**TASK DETAILS:** Restate, word for word and with no pictures, the stretch of lines in the data below that begins at the line with "Task: Click the orange" and ends at the line with "You are a computer-use", inclusive.

Stored records:
--- --- ---

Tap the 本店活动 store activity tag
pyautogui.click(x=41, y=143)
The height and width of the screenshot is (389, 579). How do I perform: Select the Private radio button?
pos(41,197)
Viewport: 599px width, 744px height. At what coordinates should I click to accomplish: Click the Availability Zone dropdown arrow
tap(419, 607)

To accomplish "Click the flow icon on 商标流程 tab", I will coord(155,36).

--- --- ---

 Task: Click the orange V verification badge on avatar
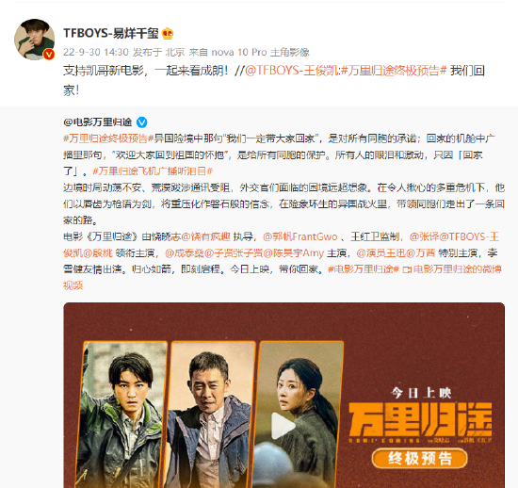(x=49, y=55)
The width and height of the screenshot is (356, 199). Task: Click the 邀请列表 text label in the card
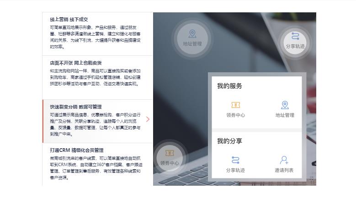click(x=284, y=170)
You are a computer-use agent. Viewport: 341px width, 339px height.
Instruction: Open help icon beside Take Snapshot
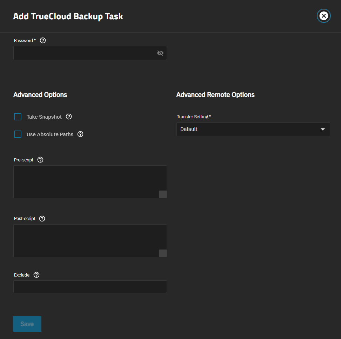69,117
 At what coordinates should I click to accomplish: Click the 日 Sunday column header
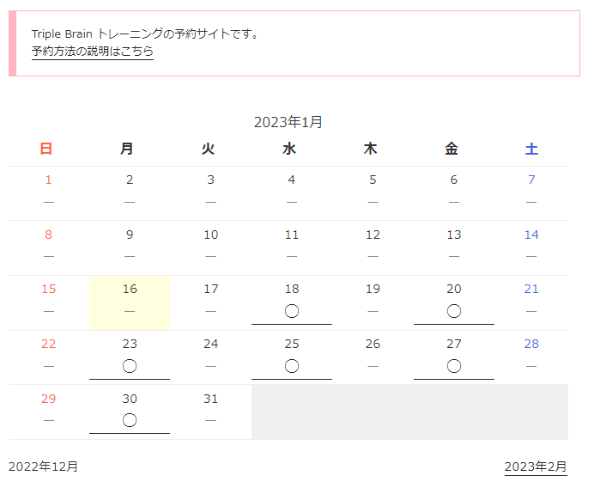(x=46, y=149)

--- --- ---

**WRITTEN SOLUTION:**
 Task: Click the orange V verification badge on avatar
(x=49, y=55)
The width and height of the screenshot is (356, 199). Task: Click the 邀请列表 text label in the card
click(x=284, y=170)
You are a computer-use agent. Viewport: 341px width, 339px height.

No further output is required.